- _THE DATA_:
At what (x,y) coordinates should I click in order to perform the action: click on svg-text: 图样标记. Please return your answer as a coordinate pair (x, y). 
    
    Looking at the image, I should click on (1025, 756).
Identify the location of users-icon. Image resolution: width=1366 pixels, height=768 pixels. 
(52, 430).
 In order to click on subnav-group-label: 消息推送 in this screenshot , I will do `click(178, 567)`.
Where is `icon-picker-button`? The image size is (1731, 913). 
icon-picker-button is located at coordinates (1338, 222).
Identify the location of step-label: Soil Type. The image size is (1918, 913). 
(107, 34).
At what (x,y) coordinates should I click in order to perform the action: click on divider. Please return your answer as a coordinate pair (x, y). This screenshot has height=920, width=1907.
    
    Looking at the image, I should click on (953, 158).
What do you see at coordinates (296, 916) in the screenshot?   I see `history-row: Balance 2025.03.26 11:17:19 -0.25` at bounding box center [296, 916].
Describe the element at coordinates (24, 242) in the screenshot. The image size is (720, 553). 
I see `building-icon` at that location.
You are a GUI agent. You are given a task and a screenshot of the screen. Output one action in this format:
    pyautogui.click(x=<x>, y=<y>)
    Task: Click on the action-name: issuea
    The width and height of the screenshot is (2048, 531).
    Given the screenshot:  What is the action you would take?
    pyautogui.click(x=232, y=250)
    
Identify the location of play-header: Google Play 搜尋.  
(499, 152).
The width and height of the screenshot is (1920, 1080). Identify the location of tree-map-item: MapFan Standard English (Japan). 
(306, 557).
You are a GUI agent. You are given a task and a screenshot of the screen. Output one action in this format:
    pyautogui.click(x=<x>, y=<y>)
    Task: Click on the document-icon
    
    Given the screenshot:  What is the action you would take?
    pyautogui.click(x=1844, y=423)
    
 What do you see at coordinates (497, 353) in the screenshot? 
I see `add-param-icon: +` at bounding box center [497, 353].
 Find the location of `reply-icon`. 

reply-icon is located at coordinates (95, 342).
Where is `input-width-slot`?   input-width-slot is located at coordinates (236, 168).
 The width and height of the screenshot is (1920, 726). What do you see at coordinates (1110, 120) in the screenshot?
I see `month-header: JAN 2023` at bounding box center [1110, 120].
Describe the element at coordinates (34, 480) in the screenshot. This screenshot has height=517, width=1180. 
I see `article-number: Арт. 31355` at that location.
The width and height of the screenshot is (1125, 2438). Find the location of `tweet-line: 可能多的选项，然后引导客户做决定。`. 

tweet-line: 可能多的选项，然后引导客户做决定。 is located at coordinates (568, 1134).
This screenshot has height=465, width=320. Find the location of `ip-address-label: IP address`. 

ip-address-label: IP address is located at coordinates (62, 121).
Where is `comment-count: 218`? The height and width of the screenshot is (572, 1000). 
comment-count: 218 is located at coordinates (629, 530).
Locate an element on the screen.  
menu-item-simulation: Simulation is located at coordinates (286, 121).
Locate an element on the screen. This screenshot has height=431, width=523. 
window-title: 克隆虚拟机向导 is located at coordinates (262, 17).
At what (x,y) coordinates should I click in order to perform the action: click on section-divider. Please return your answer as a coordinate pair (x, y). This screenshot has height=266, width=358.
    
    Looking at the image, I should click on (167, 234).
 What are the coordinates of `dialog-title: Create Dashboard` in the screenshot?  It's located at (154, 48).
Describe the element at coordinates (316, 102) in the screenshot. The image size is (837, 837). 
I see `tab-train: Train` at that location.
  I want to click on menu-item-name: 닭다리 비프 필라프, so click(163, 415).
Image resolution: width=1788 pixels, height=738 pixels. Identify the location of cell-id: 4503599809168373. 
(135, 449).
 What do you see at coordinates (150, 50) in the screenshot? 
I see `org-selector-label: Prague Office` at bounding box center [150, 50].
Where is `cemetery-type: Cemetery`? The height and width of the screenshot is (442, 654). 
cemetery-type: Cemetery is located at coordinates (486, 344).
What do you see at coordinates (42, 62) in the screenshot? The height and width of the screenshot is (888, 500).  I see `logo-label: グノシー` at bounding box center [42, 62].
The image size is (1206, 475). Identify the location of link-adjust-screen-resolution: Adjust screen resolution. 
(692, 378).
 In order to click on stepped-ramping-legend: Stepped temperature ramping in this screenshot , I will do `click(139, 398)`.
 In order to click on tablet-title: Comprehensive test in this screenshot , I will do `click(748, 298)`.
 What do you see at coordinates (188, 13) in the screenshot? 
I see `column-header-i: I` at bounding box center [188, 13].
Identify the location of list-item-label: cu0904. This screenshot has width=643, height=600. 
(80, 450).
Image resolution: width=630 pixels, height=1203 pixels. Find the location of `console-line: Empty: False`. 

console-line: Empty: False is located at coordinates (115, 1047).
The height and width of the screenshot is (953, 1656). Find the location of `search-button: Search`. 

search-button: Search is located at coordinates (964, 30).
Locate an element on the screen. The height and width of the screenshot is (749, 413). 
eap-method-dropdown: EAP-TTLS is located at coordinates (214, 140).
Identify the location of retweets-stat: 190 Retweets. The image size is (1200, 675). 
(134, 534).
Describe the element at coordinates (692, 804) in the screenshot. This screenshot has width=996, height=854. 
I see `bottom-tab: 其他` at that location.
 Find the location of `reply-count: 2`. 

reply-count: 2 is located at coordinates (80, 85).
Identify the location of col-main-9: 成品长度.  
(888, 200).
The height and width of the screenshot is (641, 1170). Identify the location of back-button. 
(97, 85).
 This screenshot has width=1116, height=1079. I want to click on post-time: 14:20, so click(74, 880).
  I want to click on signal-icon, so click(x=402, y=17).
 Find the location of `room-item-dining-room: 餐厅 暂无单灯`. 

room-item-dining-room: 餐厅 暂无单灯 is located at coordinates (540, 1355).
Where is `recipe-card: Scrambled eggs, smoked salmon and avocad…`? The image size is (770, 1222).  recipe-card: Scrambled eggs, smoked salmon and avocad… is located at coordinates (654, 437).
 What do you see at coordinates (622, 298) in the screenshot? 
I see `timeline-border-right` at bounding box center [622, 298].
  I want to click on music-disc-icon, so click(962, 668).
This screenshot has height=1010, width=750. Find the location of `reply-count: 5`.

- _TASK STATEMENT_: Present every line of the records above as a Markdown table. Leave out blank lines, and use two columns: Row for a running number and Text for the line itself.

- _ANSWER TO THE EXERCISE_:
| Row | Text |
|---|---|
| 1 | At what (x,y) coordinates should I click in order to perform the action: click on svg-text: 图样标记. Please return your answer as a coordinate pair (x, y).  |
| 2 |     Looking at the image, I should click on (1025, 756). |
| 3 | Identify the location of users-icon. Image resolution: width=1366 pixels, height=768 pixels.  |
| 4 | (52, 430). |
| 5 |  In order to click on subnav-group-label: 消息推送 in this screenshot , I will do `click(178, 567)`. |
| 6 | Where is `icon-picker-button`? The image size is (1731, 913).  |
| 7 | icon-picker-button is located at coordinates (1338, 222). |
| 8 | Identify the location of step-label: Soil Type. The image size is (1918, 913).  |
| 9 | (107, 34). |
| 10 | At what (x,y) coordinates should I click in order to perform the action: click on divider. Please return your answer as a coordinate pair (x, y). This screenshot has height=920, width=1907. |
| 11 |     Looking at the image, I should click on (953, 158). |
| 12 | What do you see at coordinates (296, 916) in the screenshot?   I see `history-row: Balance 2025.03.26 11:17:19 -0.25` at bounding box center [296, 916]. |
| 13 | Describe the element at coordinates (24, 242) in the screenshot. The image size is (720, 553).  |
| 14 | I see `building-icon` at that location. |
| 15 | You are a GUI agent. You are given a task and a screenshot of the screen. Output one action in this format: |
| 16 |     pyautogui.click(x=<x>, y=<y>) |
| 17 |     Task: Click on the action-name: issuea |
| 18 |     The width and height of the screenshot is (2048, 531). |
| 19 |     Given the screenshot:  What is the action you would take? |
| 20 |     pyautogui.click(x=232, y=250) |
| 21 | Identify the location of play-header: Google Play 搜尋.   |
| 22 | (499, 152). |
| 23 | The width and height of the screenshot is (1920, 1080). Identify the location of tree-map-item: MapFan Standard English (Japan).  |
| 24 | (306, 557). |
| 25 | You are a GUI agent. You are given a task and a screenshot of the screen. Output one action in this format: |
| 26 |     pyautogui.click(x=<x>, y=<y>) |
| 27 |     Task: Click on the document-icon |
| 28 |     Given the screenshot:  What is the action you would take? |
| 29 |     pyautogui.click(x=1844, y=423) |
| 30 |  What do you see at coordinates (497, 353) in the screenshot?  |
| 31 | I see `add-param-icon: +` at bounding box center [497, 353]. |
| 32 |  Find the location of `reply-icon`.  |
| 33 | reply-icon is located at coordinates (95, 342). |
| 34 | Where is `input-width-slot`?   input-width-slot is located at coordinates (236, 168). |
| 35 |  The width and height of the screenshot is (1920, 726). What do you see at coordinates (1110, 120) in the screenshot? |
| 36 | I see `month-header: JAN 2023` at bounding box center [1110, 120]. |
| 37 | Describe the element at coordinates (34, 480) in the screenshot. This screenshot has height=517, width=1180.  |
| 38 | I see `article-number: Арт. 31355` at that location. |
| 39 | The width and height of the screenshot is (1125, 2438). Find the location of `tweet-line: 可能多的选项，然后引导客户做决定。`.  |
| 40 | tweet-line: 可能多的选项，然后引导客户做决定。 is located at coordinates (568, 1134). |
| 41 | This screenshot has height=465, width=320. Find the location of `ip-address-label: IP address`.  |
| 42 | ip-address-label: IP address is located at coordinates (62, 121). |
| 43 | Where is `comment-count: 218`? The height and width of the screenshot is (572, 1000).  |
| 44 | comment-count: 218 is located at coordinates (629, 530). |
| 45 | Locate an element on the screen.   |
| 46 | menu-item-simulation: Simulation is located at coordinates (286, 121). |
| 47 | Locate an element on the screen. This screenshot has height=431, width=523.  |
| 48 | window-title: 克隆虚拟机向导 is located at coordinates (262, 17). |
| 49 | At what (x,y) coordinates should I click in order to perform the action: click on section-divider. Please return your answer as a coordinate pair (x, y). This screenshot has height=266, width=358. |
| 50 |     Looking at the image, I should click on (167, 234). |
| 51 |  What are the coordinates of `dialog-title: Create Dashboard` in the screenshot?  It's located at (154, 48). |
| 52 | Describe the element at coordinates (316, 102) in the screenshot. The image size is (837, 837).  |
| 53 | I see `tab-train: Train` at that location. |
| 54 |   I want to click on menu-item-name: 닭다리 비프 필라프, so click(163, 415). |
| 55 | Image resolution: width=1788 pixels, height=738 pixels. Identify the location of cell-id: 4503599809168373.  |
| 56 | (135, 449). |
| 57 |  What do you see at coordinates (150, 50) in the screenshot?  |
| 58 | I see `org-selector-label: Prague Office` at bounding box center [150, 50]. |
| 59 | Where is `cemetery-type: Cemetery`? The height and width of the screenshot is (442, 654).  |
| 60 | cemetery-type: Cemetery is located at coordinates (486, 344). |
| 61 | What do you see at coordinates (42, 62) in the screenshot? The height and width of the screenshot is (888, 500).  I see `logo-label: グノシー` at bounding box center [42, 62]. |
| 62 | The image size is (1206, 475). Identify the location of link-adjust-screen-resolution: Adjust screen resolution.  |
| 63 | (692, 378). |
| 64 |  In order to click on stepped-ramping-legend: Stepped temperature ramping in this screenshot , I will do `click(139, 398)`. |
| 65 |  In order to click on tablet-title: Comprehensive test in this screenshot , I will do `click(748, 298)`. |
| 66 |  What do you see at coordinates (188, 13) in the screenshot?  |
| 67 | I see `column-header-i: I` at bounding box center [188, 13]. |
| 68 | Identify the location of list-item-label: cu0904. This screenshot has width=643, height=600.  |
| 69 | (80, 450). |
| 70 | Image resolution: width=630 pixels, height=1203 pixels. Find the location of `console-line: Empty: False`.  |
| 71 | console-line: Empty: False is located at coordinates (115, 1047). |
| 72 | The height and width of the screenshot is (953, 1656). Find the location of `search-button: Search`.  |
| 73 | search-button: Search is located at coordinates (964, 30). |
| 74 | Locate an element on the screen. The height and width of the screenshot is (749, 413).  |
| 75 | eap-method-dropdown: EAP-TTLS is located at coordinates (214, 140). |
| 76 | Identify the location of retweets-stat: 190 Retweets. The image size is (1200, 675).  |
| 77 | (134, 534). |
| 78 | Describe the element at coordinates (692, 804) in the screenshot. This screenshot has width=996, height=854.  |
| 79 | I see `bottom-tab: 其他` at that location. |
| 80 |  Find the location of `reply-count: 2`.  |
| 81 | reply-count: 2 is located at coordinates (80, 85). |
| 82 | Identify the location of col-main-9: 成品长度.   |
| 83 | (888, 200). |
| 84 | The height and width of the screenshot is (641, 1170). Identify the location of back-button.  |
| 85 | (97, 85). |
| 86 |  This screenshot has width=1116, height=1079. I want to click on post-time: 14:20, so click(74, 880). |
| 87 |   I want to click on signal-icon, so click(x=402, y=17). |
| 88 |  Find the location of `room-item-dining-room: 餐厅 暂无单灯`.  |
| 89 | room-item-dining-room: 餐厅 暂无单灯 is located at coordinates (540, 1355). |
| 90 | Where is `recipe-card: Scrambled eggs, smoked salmon and avocad…`? The image size is (770, 1222).  recipe-card: Scrambled eggs, smoked salmon and avocad… is located at coordinates (654, 437). |
| 91 |  What do you see at coordinates (622, 298) in the screenshot?  |
| 92 | I see `timeline-border-right` at bounding box center [622, 298]. |
| 93 |   I want to click on music-disc-icon, so click(962, 668). |
| 94 | This screenshot has height=1010, width=750. Find the location of `reply-count: 5`. |